# Problem to solve:
Word for word, repeat every record.

Dataset entries:
========================================================================
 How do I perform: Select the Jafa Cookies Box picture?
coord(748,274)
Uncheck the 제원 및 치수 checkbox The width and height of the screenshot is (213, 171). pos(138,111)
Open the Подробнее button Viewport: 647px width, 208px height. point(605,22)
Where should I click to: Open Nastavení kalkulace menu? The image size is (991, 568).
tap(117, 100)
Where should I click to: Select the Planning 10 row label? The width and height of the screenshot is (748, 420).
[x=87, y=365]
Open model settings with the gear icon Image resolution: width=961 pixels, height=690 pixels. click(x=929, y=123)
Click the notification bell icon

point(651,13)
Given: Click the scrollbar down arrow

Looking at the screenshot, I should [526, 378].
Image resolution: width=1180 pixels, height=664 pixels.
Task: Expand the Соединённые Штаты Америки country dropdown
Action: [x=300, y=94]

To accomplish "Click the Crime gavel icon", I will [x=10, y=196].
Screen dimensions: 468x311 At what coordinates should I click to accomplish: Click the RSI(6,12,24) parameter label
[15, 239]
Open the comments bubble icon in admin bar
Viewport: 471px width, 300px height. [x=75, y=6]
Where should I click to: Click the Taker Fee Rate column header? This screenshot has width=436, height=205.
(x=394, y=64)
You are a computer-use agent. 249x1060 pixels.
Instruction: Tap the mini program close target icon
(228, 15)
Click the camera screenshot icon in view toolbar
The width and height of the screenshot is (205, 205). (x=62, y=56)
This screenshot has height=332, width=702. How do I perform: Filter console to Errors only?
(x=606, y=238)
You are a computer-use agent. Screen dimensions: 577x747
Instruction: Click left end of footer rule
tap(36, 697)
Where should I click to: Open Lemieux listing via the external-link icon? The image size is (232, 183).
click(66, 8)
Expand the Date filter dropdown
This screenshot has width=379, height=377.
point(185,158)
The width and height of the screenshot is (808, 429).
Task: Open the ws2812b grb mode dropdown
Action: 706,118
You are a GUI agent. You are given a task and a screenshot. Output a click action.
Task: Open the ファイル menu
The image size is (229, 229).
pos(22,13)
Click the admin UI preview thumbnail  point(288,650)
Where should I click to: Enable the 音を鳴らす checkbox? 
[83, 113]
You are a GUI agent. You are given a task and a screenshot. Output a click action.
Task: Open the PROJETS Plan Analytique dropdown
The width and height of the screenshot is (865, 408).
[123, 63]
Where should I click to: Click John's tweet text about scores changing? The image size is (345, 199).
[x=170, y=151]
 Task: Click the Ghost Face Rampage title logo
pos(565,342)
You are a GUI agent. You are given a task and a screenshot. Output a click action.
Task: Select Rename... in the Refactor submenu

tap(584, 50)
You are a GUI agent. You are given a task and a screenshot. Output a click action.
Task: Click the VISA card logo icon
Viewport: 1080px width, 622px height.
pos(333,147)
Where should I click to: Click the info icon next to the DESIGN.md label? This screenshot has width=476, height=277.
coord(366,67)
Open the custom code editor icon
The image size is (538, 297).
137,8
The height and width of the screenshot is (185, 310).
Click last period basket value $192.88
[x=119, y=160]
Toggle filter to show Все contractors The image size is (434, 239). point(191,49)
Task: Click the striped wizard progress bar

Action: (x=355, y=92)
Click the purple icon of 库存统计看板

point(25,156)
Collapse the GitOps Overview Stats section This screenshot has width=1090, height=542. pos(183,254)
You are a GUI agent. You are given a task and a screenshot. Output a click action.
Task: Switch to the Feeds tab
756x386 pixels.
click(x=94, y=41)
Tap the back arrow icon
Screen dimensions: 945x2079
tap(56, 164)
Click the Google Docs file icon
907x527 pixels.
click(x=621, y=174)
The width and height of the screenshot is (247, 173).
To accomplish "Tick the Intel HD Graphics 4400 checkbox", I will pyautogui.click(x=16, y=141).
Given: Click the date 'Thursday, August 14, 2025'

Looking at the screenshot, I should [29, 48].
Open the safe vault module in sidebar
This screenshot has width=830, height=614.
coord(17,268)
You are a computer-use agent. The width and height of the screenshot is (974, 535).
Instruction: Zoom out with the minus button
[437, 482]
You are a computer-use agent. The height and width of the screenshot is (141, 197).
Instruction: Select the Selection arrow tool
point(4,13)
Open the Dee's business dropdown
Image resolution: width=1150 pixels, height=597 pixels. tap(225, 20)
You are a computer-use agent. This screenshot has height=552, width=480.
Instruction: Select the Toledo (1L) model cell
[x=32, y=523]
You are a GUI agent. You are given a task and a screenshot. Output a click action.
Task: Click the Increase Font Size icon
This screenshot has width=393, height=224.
========================================================================
# Answer for the task:
 How do I perform: Select the Jafa Cookies Box picture?
coord(748,274)
Uncheck the 제원 및 치수 checkbox The width and height of the screenshot is (213, 171). pos(138,111)
Open the Подробнее button Viewport: 647px width, 208px height. point(605,22)
Where should I click to: Open Nastavení kalkulace menu? The image size is (991, 568).
tap(117, 100)
Where should I click to: Select the Planning 10 row label? The width and height of the screenshot is (748, 420).
[x=87, y=365]
Open model settings with the gear icon Image resolution: width=961 pixels, height=690 pixels. click(x=929, y=123)
Click the notification bell icon

point(651,13)
Given: Click the scrollbar down arrow

Looking at the screenshot, I should [526, 378].
Image resolution: width=1180 pixels, height=664 pixels.
Task: Expand the Соединённые Штаты Америки country dropdown
Action: [x=300, y=94]

To accomplish "Click the Crime gavel icon", I will [x=10, y=196].
Screen dimensions: 468x311 At what coordinates should I click to accomplish: Click the RSI(6,12,24) parameter label
[15, 239]
Open the comments bubble icon in admin bar
Viewport: 471px width, 300px height. [x=75, y=6]
Where should I click to: Click the Taker Fee Rate column header? This screenshot has width=436, height=205.
(x=394, y=64)
You are a computer-use agent. 249x1060 pixels.
Instruction: Tap the mini program close target icon
(228, 15)
Click the camera screenshot icon in view toolbar
The width and height of the screenshot is (205, 205). (x=62, y=56)
This screenshot has height=332, width=702. How do I perform: Filter console to Errors only?
(x=606, y=238)
You are a computer-use agent. Screen dimensions: 577x747
Instruction: Click left end of footer rule
tap(36, 697)
Where should I click to: Open Lemieux listing via the external-link icon? The image size is (232, 183).
click(66, 8)
Expand the Date filter dropdown
This screenshot has width=379, height=377.
point(185,158)
The width and height of the screenshot is (808, 429).
Task: Open the ws2812b grb mode dropdown
Action: 706,118
You are a GUI agent. You are given a task and a screenshot. Output a click action.
Task: Open the ファイル menu
The image size is (229, 229).
pos(22,13)
Click the admin UI preview thumbnail  point(288,650)
Where should I click to: Enable the 音を鳴らす checkbox? 
[83, 113]
You are a GUI agent. You are given a task and a screenshot. Output a click action.
Task: Open the PROJETS Plan Analytique dropdown
The width and height of the screenshot is (865, 408).
[123, 63]
Where should I click to: Click John's tweet text about scores changing? The image size is (345, 199).
[x=170, y=151]
 Task: Click the Ghost Face Rampage title logo
pos(565,342)
You are a GUI agent. You are given a task and a screenshot. Output a click action.
Task: Select Rename... in the Refactor submenu

tap(584, 50)
You are a GUI agent. You are given a task and a screenshot. Output a click action.
Task: Click the VISA card logo icon
Viewport: 1080px width, 622px height.
pos(333,147)
Where should I click to: Click the info icon next to the DESIGN.md label? This screenshot has width=476, height=277.
coord(366,67)
Open the custom code editor icon
The image size is (538, 297).
137,8
The height and width of the screenshot is (185, 310).
Click last period basket value $192.88
[x=119, y=160]
Toggle filter to show Все contractors The image size is (434, 239). point(191,49)
Task: Click the striped wizard progress bar

Action: (x=355, y=92)
Click the purple icon of 库存统计看板

point(25,156)
Collapse the GitOps Overview Stats section This screenshot has width=1090, height=542. pos(183,254)
You are a GUI agent. You are given a task and a screenshot. Output a click action.
Task: Switch to the Feeds tab
756x386 pixels.
click(x=94, y=41)
Tap the back arrow icon
Screen dimensions: 945x2079
tap(56, 164)
Click the Google Docs file icon
907x527 pixels.
click(x=621, y=174)
The width and height of the screenshot is (247, 173).
To accomplish "Tick the Intel HD Graphics 4400 checkbox", I will pyautogui.click(x=16, y=141).
Given: Click the date 'Thursday, August 14, 2025'

Looking at the screenshot, I should [29, 48].
Open the safe vault module in sidebar
This screenshot has width=830, height=614.
coord(17,268)
You are a computer-use agent. The width and height of the screenshot is (974, 535).
Instruction: Zoom out with the minus button
[437, 482]
You are a computer-use agent. The height and width of the screenshot is (141, 197).
Instruction: Select the Selection arrow tool
point(4,13)
Open the Dee's business dropdown
Image resolution: width=1150 pixels, height=597 pixels. tap(225, 20)
You are a computer-use agent. This screenshot has height=552, width=480.
Instruction: Select the Toledo (1L) model cell
[x=32, y=523]
You are a GUI agent. You are given a task and a screenshot. Output a click action.
Task: Click the Increase Font Size icon
This screenshot has width=393, height=224.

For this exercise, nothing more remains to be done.